Im trying to answer the question, whether a beaver is more likely to be present (Status == 1
) or absent (Status == 0
) with changing geomorphic and vegetation variables. My model formula looks like this:
model1 <- glmer(Status ~ SlopecatCentered + Canal_width + Distance:Resource_biotopes +
(1 | Location), family="binomial", data=Daten12,
control=glmerControl(optimizer="Nelder_Mead"))
My output looks OK, as far as I can tell, the only peculiar thing being the high estimates of slopecatCentered
:
Generalized linear mixed model fit by maximum likelihood (Laplace Approximation)
['glmerMod']
Family: binomial ( logit )
Formula: Status ~ SlopecatCentered + Canal_width + Distance:Resource_biotopes +
(1 | Location)
Data: Datentest
Control: glmerControl(optimizer = "Nelder_Mead")
AIC BIC logLik deviance df.resid
62.7 77.4 -25.3 50.7 80
Scaled residuals:
Min 1Q Median 3Q Max
-0.095917 -0.003971 0.000000 0.002706 0.079395
Random effects:
Groups Name Variance Std.Dev.
Location (Intercept) 3682 60.68
Number of obs: 86, groups: Location, 43
Fixed effects:
Estimate Std. Error z value Pr(>|z|)
(Intercept) -18.5782 7.0847 -2.622 0.008734 **
SlopecatCentered 20.4162 5.6060 3.642 0.000271 ***
Canal_width 0.4763 0.1584 3.007 0.002638 **
Distance1:Resource_biotopes 1.0442 0.4717 2.214 0.026861 *
Distance2:Resource_biotopes 1.0379 0.4662 2.226 0.026010 *
---
Signif. codes: 0 ‘***’ 0.001 ‘**’ 0.01 ‘*’ 0.05 ‘.’ 0.1 ‘ ’ 1
Correlation of Fixed Effects:
(Intr) SlpctC Cnl_wd Ds1:R_
SlopctCntrd -0.632
Canal_width -0.902 0.698
Dstnc1:Rsr_ -0.663 0.560 0.458
Dstnc2:Rsr_ -0.677 0.538 0.461 0.787
My qqplot looks weird, though, and so does my residual vs. fitted plot:
edit: I just had a closer look on my data: The SlopecatCentered
variable is not a perfect predictor, but my random factor Location
is causing this problem. In my raw data set, it denotes 43 different locations. One location has two distance
in which most of the variables were measured, so my location
variable has 43 * 2 = 86 entrys (in fact, that's the length of the data frame):
>Daten12$Loc
[1] 1 1 2 2 3 3 4 4 5 5 6 6 7 7 8 8 9 9 10 10 11 11 12 12 13 13 14 14 15 15 16 16 17
[34] 17 18 18 19 19 20 20 21 21 22 22 23 23 24 24 25 25 26 26 27 27 28 28 29 29 30 30 31 31 32 32 33 33
[67] 34 34 35 35 36 36 37 37 38 38 39 39 40 40 41 41 42 42 43 43
43 Levels: 1 2 3 4 5 6 7 8 9 10 11 12 13 14 15 16 17 18 19 20 21 22 23 24 25 26 27 28 29 30 31 32 ... 43
I changed that to 1-86 and ran a test model and the plot looked ok (I know that the random effect was futile in that test model, but I wanted to get to the root of the problem).

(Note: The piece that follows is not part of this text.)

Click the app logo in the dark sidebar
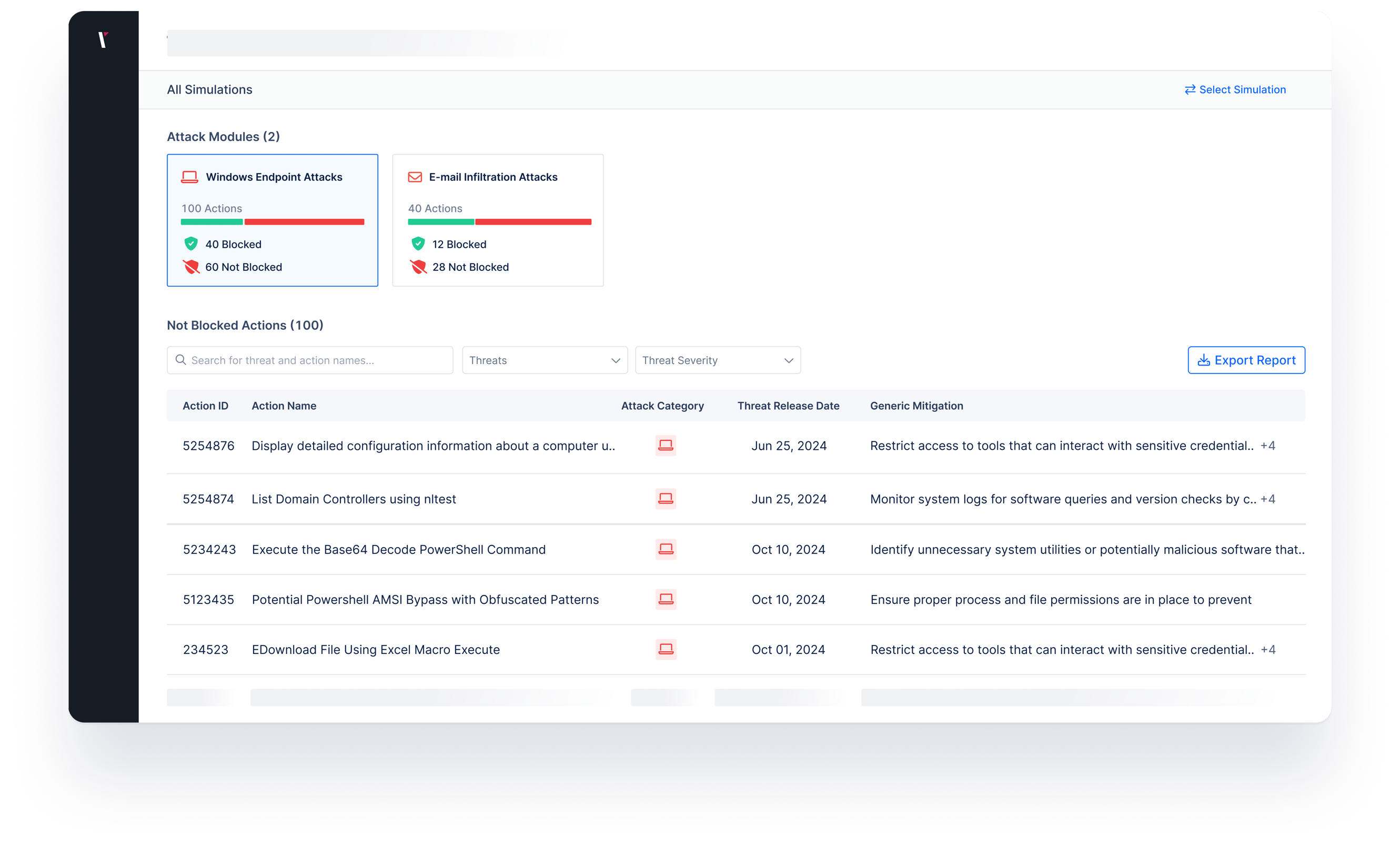The height and width of the screenshot is (848, 1400). [104, 40]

So apparantly, my raw data frame layout is wrong. But I got samples online to compare, and their layout looks similar, so I just don't know how to fix it.
Best Answer
Without looking at your data, I'm guessing that you have complete separation on your response. An estimate of 20 on the logit scale is effectively infinity, and translates to fitted probabilities of zero or one. You might want to double-check your
SlopecatCentered
variable to make sure it's not related to the response somehow.